Wiping BP from the face of the earth would make a bad situation worse. BP has created 92,000 jobs around the world without requiring taxation or a confiscatory stimulus package to do so. Is employment important?
And if BP went broke, then what?
According to its 2008 balance sheet, BP has $228 billion in assets including $103 billion in “hard” assets – property, plant, equipment etc. Those would go to the highest bidder. Which would be a company that has not only a use for supertankers, rigs, and a distribution network, but the wherewithal to bid for them. Someone like, say, ExxonMobil. Yes, let’s increase the market share of the only company that environmentalists hate more than Amalgamated Lead Paint & Plastic Grocery Bags, Inc.
Solar and wind!
It’ll take more than a blog post to expose the holes in that argument, but for now, there’s no denser and more efficient way to transport potential energy than via petroleum and its derivatives. If there is, whoever discovered it is keeping awfully quiet and must hate money.
Perhaps it makes you feel good to join the “Boycott BP” Facebook group, even though all the BP stations in the United States are owned by franchisees.
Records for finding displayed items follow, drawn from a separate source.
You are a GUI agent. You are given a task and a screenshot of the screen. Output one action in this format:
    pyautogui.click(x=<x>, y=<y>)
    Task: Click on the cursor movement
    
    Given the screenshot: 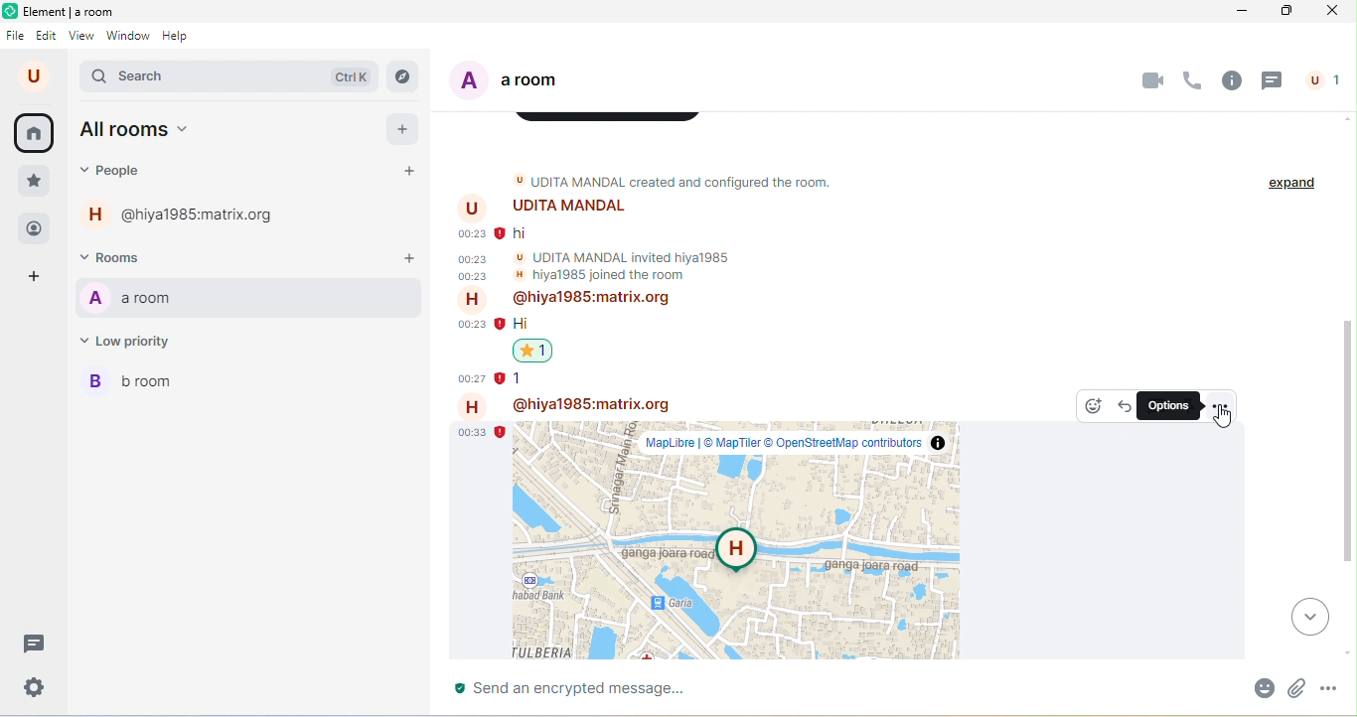 What is the action you would take?
    pyautogui.click(x=1225, y=418)
    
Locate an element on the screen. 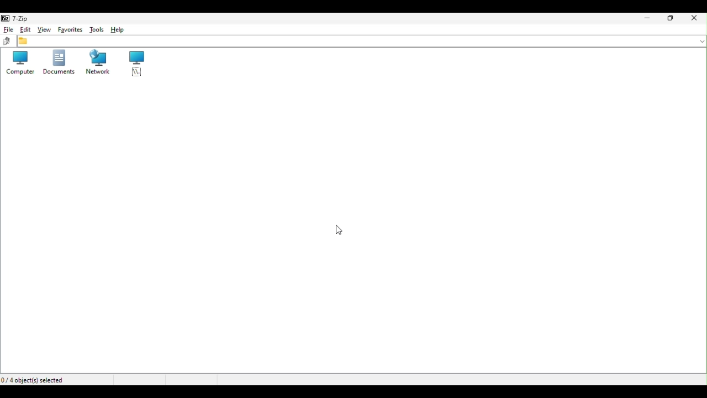 The height and width of the screenshot is (398, 707). File is located at coordinates (7, 30).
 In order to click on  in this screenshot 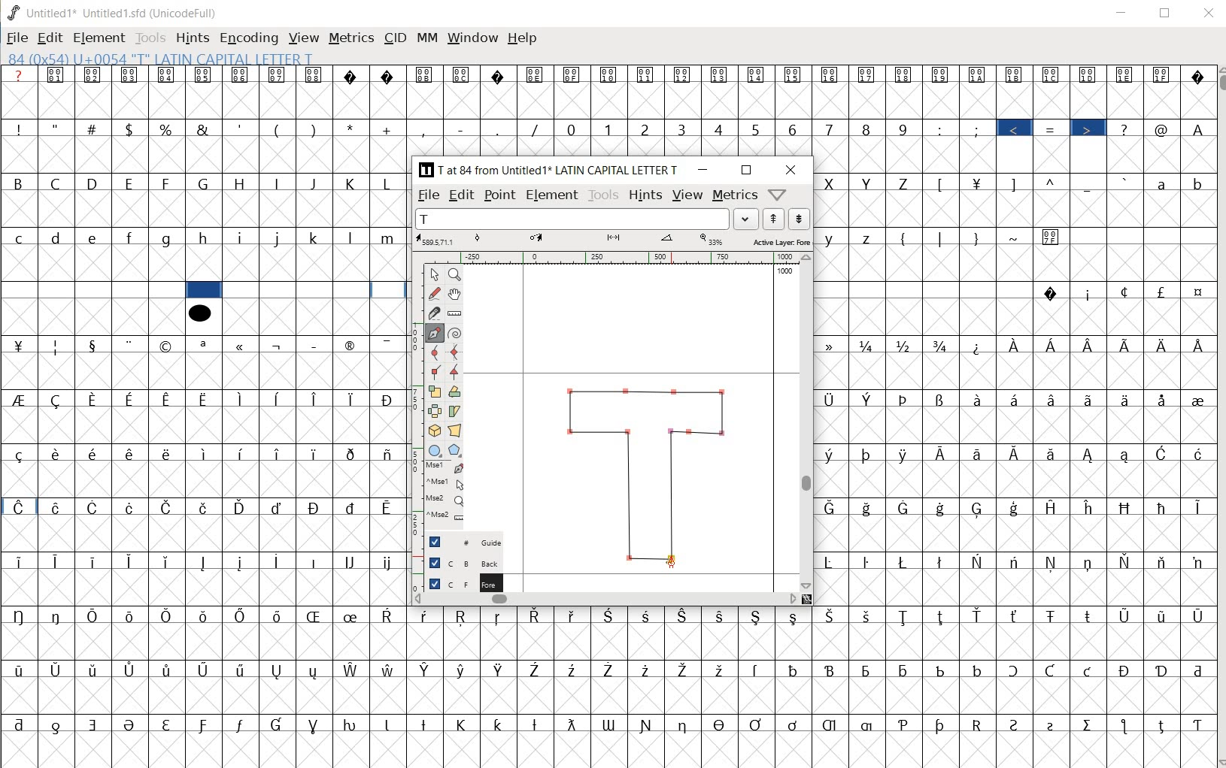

If you organize a protest, or pull an Ashton Kutcher and draw a connection between an oil spill and a political convention, think about what that does as far as solving the problem.
BP wants to stop and clean up the Deepwater Horizon spill a lot more than you do, so much so that they’re actually putting workers on the job. The next Code Pink volunteer who helps to float a containment boom up the Mississippi Delta will be the first.
Unless you’ve attempted to cap a drilling rig – one under a mile of water – you almost certainly don’t know if BP management is doing a good job or not.
They’re working on it. Sorry if that’s an unsatisfactory answer, but sometimes unfortunate events happen, and maybe laying blame is less important than solving the problem.
Any man-made disaster is like this. Exactly what are you supposed to do with the benefit of hindsight? If doctors didn’t prescribe thalidomide for pregnant women from 1957 through 1961, thousands of babies wouldn’t have been born with deformities. If a series of bureaucrats at the Federal Aviation Administration had refused to prohibit commercial pilots from carrying firearms, the World Trade Center would still be standing, 2743 civilians wouldn’t have been murdered, and there would have been less cause to invade Afghanistan and Iraq.
To write about Deepwater Horizon and say anything other than “hang BP’s CEO by his thumbs” might not be judicious, but there is a larger point. The stock is trading at a 13-year low. (Which might be a great buying opportunity. See here.) President Obama can show all the grave concern he wants. He can temporarily move the White House to Gulfport, Mississippi: it won’t stop the flow of oil. Nor will tarring and feathering BP chief Tony Hayward, to coin a phrase.
Righteous anger works fine when you punch out the guy who slapped your girlfriend. It works horribly with problems that are harder to fix. It takes composure, reason and hard science to make the Gulf of Mexico livable. If you can’t offer any of that, at least get out of the way.
* Adam Weise, Dale Burkeen, Don Clark, Roy Kemp, Jason Anderson, Steve Curtis, Gordon Jones, Blair Manuel, Dewey Revette, Karl Kleppinger and Shane Roshto.